= Mari Hernandez =

Photographer

Mari Hernandez (born 1979) is an American photographer known for her self-portraits that reflect Chicana cultural identity. She is a co-founder of Más Rudas, a Chicana artist collective. She has had works exhibited at the National Portrait Gallery, Crystal Bridges Museum of American Art, Artpace, and the Galveston Art Center. She has lived in San Antonio, Texas, and Los Angeles.

== Biography ==
Mari Hernandez was born in 1979, in San Antonio, Texas. Hernandez began exploring her own art aesthetic after visiting murals at the San Antonio Cultural Arts Center. Her husband is J.J. Lopez. She received her Bachelor’s degree in English Literature at the University of Texas at San Antonio.

=== Más Rudas ===
Hernandez is one of the co-founders of the group, Más Rudas (2009 - 2015). Mas Rudas is a group of four Chicana feminist artists: Mari Hernandez, Ruth Leonela Buentello, Sarah Castillo, and Kristin Gamez. The artists aim to represent their life experiences as Chicana women through art, videos, photography and installation.

=== Awards ===
She received a Joan Mitchell Foundation Emerging Artist Grant in 2017, as well as a National Association of Latino Arts and Cultures Fund for the Arts grant.

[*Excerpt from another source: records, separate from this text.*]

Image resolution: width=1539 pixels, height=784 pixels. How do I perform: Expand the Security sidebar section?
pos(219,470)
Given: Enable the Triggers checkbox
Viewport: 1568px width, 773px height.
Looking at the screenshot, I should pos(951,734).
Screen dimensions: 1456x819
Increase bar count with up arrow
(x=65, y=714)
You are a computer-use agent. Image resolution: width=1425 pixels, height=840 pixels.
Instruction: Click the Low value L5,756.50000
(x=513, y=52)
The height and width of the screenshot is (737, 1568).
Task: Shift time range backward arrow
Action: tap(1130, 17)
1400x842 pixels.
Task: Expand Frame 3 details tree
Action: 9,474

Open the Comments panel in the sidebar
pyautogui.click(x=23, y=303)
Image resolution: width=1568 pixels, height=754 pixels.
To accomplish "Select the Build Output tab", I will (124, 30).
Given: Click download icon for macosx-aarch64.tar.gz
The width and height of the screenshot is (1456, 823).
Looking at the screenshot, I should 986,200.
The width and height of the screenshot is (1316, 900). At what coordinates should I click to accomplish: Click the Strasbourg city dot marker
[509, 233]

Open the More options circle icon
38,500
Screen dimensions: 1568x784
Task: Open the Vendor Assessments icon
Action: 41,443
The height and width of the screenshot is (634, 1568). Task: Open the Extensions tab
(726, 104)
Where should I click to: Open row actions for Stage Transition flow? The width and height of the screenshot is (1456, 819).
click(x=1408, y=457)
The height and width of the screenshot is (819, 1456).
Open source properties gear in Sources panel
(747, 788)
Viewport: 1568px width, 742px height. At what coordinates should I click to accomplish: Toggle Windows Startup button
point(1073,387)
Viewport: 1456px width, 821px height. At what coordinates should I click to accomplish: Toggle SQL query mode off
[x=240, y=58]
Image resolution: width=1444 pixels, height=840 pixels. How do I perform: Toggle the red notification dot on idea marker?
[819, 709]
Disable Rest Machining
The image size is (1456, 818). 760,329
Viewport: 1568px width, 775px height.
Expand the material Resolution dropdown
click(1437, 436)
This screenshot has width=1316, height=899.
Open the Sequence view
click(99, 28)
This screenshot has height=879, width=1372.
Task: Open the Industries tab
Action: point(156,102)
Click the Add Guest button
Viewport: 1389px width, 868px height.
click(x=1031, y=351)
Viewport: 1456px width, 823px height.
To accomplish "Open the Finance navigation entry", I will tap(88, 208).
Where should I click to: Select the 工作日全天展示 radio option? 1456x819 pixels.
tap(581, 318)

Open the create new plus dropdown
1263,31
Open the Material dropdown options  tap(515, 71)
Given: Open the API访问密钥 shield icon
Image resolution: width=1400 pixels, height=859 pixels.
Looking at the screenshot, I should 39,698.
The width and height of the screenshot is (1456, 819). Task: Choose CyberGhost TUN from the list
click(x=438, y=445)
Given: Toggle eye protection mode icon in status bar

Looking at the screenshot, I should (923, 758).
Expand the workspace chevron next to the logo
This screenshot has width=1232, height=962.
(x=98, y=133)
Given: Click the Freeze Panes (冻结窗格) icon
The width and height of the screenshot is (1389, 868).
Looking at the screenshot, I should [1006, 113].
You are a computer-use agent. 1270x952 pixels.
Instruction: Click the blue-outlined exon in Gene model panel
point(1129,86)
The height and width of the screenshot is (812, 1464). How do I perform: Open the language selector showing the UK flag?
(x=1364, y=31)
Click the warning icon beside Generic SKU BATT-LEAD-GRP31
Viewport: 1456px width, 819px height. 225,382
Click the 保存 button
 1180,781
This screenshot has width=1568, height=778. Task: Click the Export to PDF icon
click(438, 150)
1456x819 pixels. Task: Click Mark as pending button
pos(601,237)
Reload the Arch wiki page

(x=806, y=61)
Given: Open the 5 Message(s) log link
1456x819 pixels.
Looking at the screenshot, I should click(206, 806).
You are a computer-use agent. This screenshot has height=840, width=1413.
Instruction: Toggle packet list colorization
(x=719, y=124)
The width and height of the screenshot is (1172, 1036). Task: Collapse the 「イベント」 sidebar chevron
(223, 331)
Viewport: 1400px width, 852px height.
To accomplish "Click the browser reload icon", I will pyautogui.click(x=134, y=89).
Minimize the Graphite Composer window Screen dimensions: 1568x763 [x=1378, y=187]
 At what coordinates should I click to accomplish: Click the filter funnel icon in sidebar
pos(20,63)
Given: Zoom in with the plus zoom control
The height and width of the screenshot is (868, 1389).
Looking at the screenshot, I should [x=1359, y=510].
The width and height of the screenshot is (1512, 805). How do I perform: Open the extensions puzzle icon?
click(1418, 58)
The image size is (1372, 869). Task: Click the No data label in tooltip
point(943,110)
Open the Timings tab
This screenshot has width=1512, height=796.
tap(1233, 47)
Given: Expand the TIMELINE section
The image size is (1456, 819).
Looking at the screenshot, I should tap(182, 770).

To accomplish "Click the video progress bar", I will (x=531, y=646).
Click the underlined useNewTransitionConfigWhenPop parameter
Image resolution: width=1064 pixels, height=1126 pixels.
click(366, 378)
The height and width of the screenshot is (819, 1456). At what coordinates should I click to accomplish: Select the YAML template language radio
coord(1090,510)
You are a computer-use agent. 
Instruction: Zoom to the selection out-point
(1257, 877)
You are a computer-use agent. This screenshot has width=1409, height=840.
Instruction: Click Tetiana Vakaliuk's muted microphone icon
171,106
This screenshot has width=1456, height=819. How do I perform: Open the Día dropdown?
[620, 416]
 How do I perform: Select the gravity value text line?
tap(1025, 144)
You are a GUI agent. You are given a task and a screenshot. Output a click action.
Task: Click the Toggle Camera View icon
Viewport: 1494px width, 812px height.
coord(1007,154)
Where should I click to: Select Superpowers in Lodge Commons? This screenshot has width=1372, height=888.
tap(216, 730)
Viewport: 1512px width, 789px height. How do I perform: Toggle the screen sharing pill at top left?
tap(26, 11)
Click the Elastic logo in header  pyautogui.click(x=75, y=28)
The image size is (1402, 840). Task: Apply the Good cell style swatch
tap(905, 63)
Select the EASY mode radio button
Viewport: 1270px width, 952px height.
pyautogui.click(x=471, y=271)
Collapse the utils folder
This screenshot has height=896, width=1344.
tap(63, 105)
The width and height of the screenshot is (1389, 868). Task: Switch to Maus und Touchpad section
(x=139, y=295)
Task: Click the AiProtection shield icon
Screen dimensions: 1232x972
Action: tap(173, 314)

In 2020, her piece Silia was one of the 42 works selected from a nationwide open call for the Outwin Boochever Portrait Competition and was on display at the National Portrait Gallery.

== Photography ==
- What Remains is a photo series created in 2018 that depicts the connection between one's physiognomy and identity.
- As Julia Pastrana, is a photo series inspired by the life of Julia Pastrana. This photo series was created in 2013.
- El Lenguaje, a triptych created in 2021, is about language's impact on cultural identity.